# Trumbull RAW - 9-30-08



## gmcunni (Sep 30, 2008)

Took a solo ride in Trumbull today after work.  Plan was to try to not ride the same old trail i tend to ride every time i go there.

The ride didn't start out well. I didn't have my A game, or my B game for that matter. Seemed like every root or rock i hit stopped me dead in my tracks.  I eventually got going and found some new trails. 

Having riden a few time with the C.L.I.T.S gives me a new appreacation for the Trumbull trails. Now that i know what to look for this place seems to have quite a bit to offer.  I did not partake but noticed a lot of big drops and other stunt stuff all over the place.  Also found that riding solo is boring, no one there to make me try harder!!
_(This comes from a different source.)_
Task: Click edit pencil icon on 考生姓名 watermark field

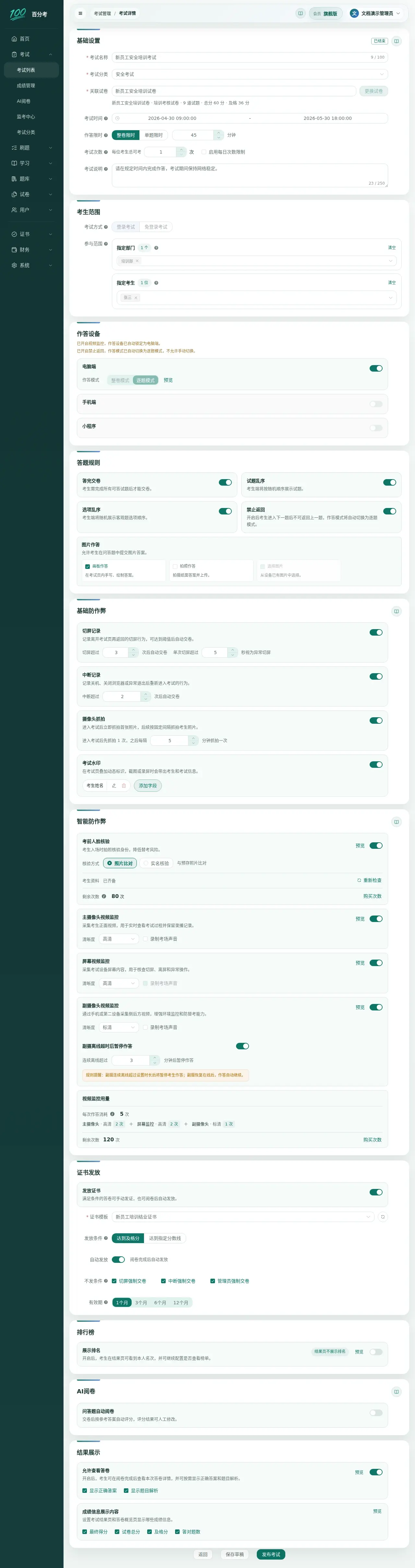Action: click(114, 785)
Managed to get in about 7.5 miles in just under 2 hours.  Can't believe how quickly it got dark. 

Track on crankfire.http://www.crankfire.com/trails/data.php?dataid=491


----------



## Greg (Sep 30, 2008)

I ride terrible on solo rides. Too conservative. Anyway, we should make Trumbull a Sunday morning destination some weekend.


----------



## o3jeff (Sep 30, 2008)

Good job on the 7 miles in 2 hours. How you like the gps so far?


----------



## gmcunni (Sep 30, 2008)

o3jeff said:


> How you like the gps so far?


i like it but still figuring out a few features and functions.  i was so proud when my wife ask where i rode today and i showed her the track on crankfire    i think she was impressed but her facial expression didn't show it ;-)


----------



## Grassi21 (Sep 30, 2008)

Greg said:


> I ride terrible on solo rides. Too conservative. Anyway, we should make Trumbull a Sunday morning destination some weekend.



i'd love to hit trumbull.


----------



## Greg (Sep 30, 2008)

BTW, what's up with the stupid ass corduroy avatar? uke:


----------



## cbcbd (Oct 1, 2008)

Cool, from the looks of it you caught some of the gnarly terrain up high overlooking the highway - one of my favorite sections. 
You also went into Old Mine Park... not necessarily fun riding to get there or in the park (there are a couple interesting singletrack trails in the park), but it is pretty and a nice ride.
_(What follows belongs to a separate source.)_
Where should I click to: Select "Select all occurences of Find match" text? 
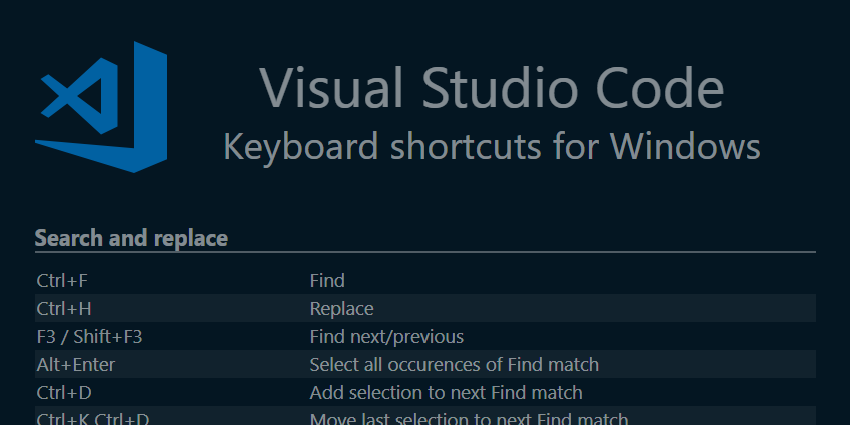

If you guys hit up the park, you'll have to make sure to take some swings on the rope over the river


----------



## gmcunni (Oct 1, 2008)

cbcbd said:


> You also went into Old Mine Park... not necessarily fun riding to get there or in the park (there are a couple interesting singletrack trails in the park), but it is pretty and a nice ride.



yeah, i did head up to Old Mine Park.  it had been several years since i rode up that way. I was very surprised to see what it had turned into. I'm going back with my daughter, she'll love it.  Trumbull did an really nice job putting in that rail trail but it wasn't what i was expecting to find. I did get some tracks off to the side so it wasn't a total loss.


----------



## Greg (Oct 1, 2008)

Spent a lot of time at Old Mine as a kid. Brings back a lot of memories. One of the reasons I'd like to ride the Valley...


----------



## cbcbd (Oct 1, 2008)

gmcunni said:


> yeah, i did head up to Old Mine Park.  it had been several years since i rode up that way. I was very surprised to see what it had turned into. I'm going back with my daughter, she'll love it.  Trumbull did an really nice job putting in that rail trail but it wasn't what i was expecting to find. I did get some tracks off to the side so it wasn't a total loss.


My parents have the "Images of America" book for Trumbull (the ones with the vintage pictures). There are some cool pictures from the area.  It saddens me to see how happening the railroad was through there and to see that, where the highway sits now, there used to be a very nice popular destination called Parlor Rock (I believe there is a sign for it there now) - summer swimming, winter skating and a toboggan shooting right onto the lake... just beautiful! Now as you cross Whitney and head into that historic natural area it just looks dark, unused (compared to the section of r-2-t South of Whitney rd), the trail under the highway is anything but aesthetic, and I so wish I could've seen this area before rt25 was put in... sigh.

But anyway, Old Mine now is very nice and a great bbq and picnic spot. They have a project to build a trail that continues north from there. I once followed it up as much as I could... ending in a dirt lot somewhere in Monroe, I think...
If you continue NW on the Old Mine road towards 111 and look across 111 you can kinda see a sign where the trail continues. Last time I was there the trail was a little hard to follow at times- there is a mix of paved trails and weird dirt trails by people's backyards and through, directly through, the back of a nursery on rt25 (the North side entry of the trail literally went between a row of pine trees for sale!). But it was interesting to see what they are striving for, and that is - a rideable trail from Daniels Farm Rd in Trumbull all the way up to Monroe.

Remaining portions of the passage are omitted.